Eine gar nicht so kleine Stadt. Ich lese später, neuntgrößte Stadt in Andalusien. Ich fühle mich sofort wohl. Es ist immer wieder interessant zu spüren, was geschieht, wenn man in Resonanz mit einem Ort geht.
Wir schlendern durch die Stadt. Ich nehme wahr: wenig Autogeräusche, viel Kinderspiel, viel Kommunikation. Geselligkeit und Beschaulichkeit kommen mir in den Sinn. Sicherheit. Die Stadt ist sehr sauber und gepflegt.
Es gibt viele kleine hübsche Plätze mit Bäumen und Bänken. Überall sitzen und stehen Menschen zusammen. Plätze sind so wichtig.
Mich drängt es durch die schmalen Staßen zu einer riesigen Kirche. Groß wie ein Dom, mitten im Zentrum. Ich spüre, daß es wichtig ist, dorthin zu gehen.
Angekommen fällt mein Blick sofort auf ein Bild und eine Inschrift auf der Kirchenfassade. Es zieht mich an:“Esto dice el Señor Dios: Mira, que yo enviaré mi angel, que te guie y te guarde en el viaje…“
Ich weiß, was dort geschrieben steht, aber ich möchte gerne eine Übersetzung. Also frage ich vor der Bar, ob jemand Englisch oder Deutsch spricht und kurz mit mir zur Kirche gehen könnte. Manolo ist sofort bereit. Seine Übersetzung bestätigt mein Wissen: „So sprach Gott: Siehe, ich schicke Dir meinen Engel, damit er Dich führe und schütze auf Deiner Reise“.
Ich spüre die Resonanz der Worte in mir. Da ist es wieder, das tiefe Vertrauen, beschützt und behütet zu sein, daß durch den Aufbruchversuch in Ronda erschüttert worden war. Und Manolo spürt das auch. Er umarmt mich und sagt: „Komm mit zu mir und meinen Freunden. Sei unser Gast. Fühl dich Zuhause. Please come with me an join us, eat and drink with us. This is your home.“
Was für ein liebes Angebot. Ein Segen. Ich nehme gerne an.

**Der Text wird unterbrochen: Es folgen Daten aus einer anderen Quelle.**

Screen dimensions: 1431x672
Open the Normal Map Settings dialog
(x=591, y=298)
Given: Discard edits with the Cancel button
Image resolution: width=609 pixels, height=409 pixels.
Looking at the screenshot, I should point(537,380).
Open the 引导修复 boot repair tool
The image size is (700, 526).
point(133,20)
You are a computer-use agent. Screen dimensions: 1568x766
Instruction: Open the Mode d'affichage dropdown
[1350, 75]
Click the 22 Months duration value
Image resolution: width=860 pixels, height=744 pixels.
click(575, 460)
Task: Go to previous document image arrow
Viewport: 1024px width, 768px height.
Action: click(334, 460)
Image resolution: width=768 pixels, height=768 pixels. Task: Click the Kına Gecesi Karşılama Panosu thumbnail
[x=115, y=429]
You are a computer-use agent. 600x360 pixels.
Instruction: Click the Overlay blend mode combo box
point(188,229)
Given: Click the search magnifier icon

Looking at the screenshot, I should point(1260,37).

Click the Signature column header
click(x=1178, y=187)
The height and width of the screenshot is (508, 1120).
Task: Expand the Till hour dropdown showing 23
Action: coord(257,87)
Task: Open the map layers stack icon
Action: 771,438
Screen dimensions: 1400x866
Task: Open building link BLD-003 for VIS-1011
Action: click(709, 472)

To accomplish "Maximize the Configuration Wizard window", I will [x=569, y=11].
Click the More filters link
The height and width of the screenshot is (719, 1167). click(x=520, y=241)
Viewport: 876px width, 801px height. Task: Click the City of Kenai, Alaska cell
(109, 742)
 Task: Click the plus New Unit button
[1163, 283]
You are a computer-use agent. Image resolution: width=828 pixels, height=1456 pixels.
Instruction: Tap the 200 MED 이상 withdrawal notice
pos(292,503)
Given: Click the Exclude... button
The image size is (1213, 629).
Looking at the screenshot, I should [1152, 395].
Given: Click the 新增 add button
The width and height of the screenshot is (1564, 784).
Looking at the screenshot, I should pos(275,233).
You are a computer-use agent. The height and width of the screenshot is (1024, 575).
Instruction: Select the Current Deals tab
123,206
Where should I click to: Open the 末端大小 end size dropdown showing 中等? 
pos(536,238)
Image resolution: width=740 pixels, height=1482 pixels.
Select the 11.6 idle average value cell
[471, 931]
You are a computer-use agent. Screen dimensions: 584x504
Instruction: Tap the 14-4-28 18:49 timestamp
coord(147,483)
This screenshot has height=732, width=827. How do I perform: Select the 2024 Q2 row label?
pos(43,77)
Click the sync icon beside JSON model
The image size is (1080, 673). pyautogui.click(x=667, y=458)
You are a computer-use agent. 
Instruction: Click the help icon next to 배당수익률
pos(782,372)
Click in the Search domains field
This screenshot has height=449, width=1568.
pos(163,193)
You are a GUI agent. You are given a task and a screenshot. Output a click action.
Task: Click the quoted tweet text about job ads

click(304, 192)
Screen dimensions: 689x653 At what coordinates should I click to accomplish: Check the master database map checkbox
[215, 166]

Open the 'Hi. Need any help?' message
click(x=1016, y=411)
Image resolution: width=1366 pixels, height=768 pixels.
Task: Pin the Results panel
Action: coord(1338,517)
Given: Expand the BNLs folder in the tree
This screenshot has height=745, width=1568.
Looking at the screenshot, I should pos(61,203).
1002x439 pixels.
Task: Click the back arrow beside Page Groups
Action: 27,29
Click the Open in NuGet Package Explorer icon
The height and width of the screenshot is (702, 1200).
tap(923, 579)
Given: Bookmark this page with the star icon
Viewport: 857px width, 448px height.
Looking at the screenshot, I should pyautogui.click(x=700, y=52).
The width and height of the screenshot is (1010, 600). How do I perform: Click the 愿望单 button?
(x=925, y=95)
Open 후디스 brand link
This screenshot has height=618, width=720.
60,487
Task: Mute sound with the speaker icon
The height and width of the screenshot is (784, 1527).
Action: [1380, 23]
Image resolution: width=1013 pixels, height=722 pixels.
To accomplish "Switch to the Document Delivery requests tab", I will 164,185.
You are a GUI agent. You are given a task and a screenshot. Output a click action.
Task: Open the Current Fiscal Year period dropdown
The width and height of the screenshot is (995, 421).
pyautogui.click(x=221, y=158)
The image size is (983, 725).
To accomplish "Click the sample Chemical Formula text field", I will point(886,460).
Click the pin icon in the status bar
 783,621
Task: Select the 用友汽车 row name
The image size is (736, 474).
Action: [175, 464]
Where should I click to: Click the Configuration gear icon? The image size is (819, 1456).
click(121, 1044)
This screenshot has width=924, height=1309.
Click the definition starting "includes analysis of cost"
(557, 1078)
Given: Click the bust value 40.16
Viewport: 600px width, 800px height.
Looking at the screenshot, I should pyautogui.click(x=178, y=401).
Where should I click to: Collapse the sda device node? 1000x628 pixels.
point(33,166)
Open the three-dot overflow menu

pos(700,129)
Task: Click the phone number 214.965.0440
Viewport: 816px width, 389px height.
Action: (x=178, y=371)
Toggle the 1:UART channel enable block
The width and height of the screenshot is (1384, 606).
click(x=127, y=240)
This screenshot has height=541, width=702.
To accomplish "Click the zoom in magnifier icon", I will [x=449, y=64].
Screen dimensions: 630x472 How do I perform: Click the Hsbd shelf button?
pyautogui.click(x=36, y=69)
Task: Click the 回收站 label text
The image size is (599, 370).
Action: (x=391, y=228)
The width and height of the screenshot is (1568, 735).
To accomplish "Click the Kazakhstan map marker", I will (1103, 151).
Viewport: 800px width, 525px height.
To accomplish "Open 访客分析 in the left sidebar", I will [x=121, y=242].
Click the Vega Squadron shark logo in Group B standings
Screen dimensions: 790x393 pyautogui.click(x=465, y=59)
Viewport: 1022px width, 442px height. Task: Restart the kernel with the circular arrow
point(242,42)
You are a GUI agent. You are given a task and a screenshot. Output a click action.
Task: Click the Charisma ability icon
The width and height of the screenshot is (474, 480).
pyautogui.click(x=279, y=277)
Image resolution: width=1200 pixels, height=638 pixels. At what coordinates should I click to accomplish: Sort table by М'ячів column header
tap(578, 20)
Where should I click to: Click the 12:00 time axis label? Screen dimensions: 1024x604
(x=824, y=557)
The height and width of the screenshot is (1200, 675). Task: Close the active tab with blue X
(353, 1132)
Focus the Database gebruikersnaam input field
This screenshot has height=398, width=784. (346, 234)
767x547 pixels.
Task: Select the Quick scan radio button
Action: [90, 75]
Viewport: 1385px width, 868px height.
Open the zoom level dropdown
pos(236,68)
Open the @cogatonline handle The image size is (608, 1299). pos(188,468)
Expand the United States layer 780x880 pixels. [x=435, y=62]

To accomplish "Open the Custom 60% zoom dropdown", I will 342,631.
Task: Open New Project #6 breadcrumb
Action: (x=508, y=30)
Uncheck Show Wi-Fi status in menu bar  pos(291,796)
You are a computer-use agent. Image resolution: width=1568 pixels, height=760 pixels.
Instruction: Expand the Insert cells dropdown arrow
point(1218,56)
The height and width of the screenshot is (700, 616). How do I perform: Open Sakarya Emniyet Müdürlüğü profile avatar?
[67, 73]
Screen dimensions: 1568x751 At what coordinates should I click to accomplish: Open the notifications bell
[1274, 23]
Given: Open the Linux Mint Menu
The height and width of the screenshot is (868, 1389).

Seine Freunde sind genauso offen und herzlich. Ein wunderbarer Austausch. Viel Lachen und Wärme. Wir sind uns einig: Es geht um Vertrauen und daß die Liebe zwischen den Menschen fließt.
Die drei scheinen gut eingebunden in die Stadtgemeinschaft zu sein. Immer wieder gesellen sich weitere Freunde und Bekannte zu uns. Was für ein Geschenk, in dieser Runde sein zu dürfen. Manolo ist gerade erst von einem mehrmonatigen Arbeitsaufenthalt in Österreich zurück. Obwohl studierter Architekt, hat er dort während der Wintersaison in der Gastronomie gearbeitet. Es ist noch immer nicht leicht in Spanien. Immer wieder kommen Leute zu unserem Tisch, umarmen ihn und heißen ihn wieder willommen zuhause. Es ist eine Freude, das zu beobachten.
Bis in den Abend bleiben wir zusammen. Ich werde noch liebevoll zurück zu Balthasar begleitet und winkend verabschiedet.
Erfüllt und leicht fahre ich weiter.
Aber nicht mehr bis Portugal. Es ist spät geworden. Kurz vor der Grenze in Isla Cristina ist ein Campingplatz in der Nähe eines langen Sandstrandes. Das paßt doch gut.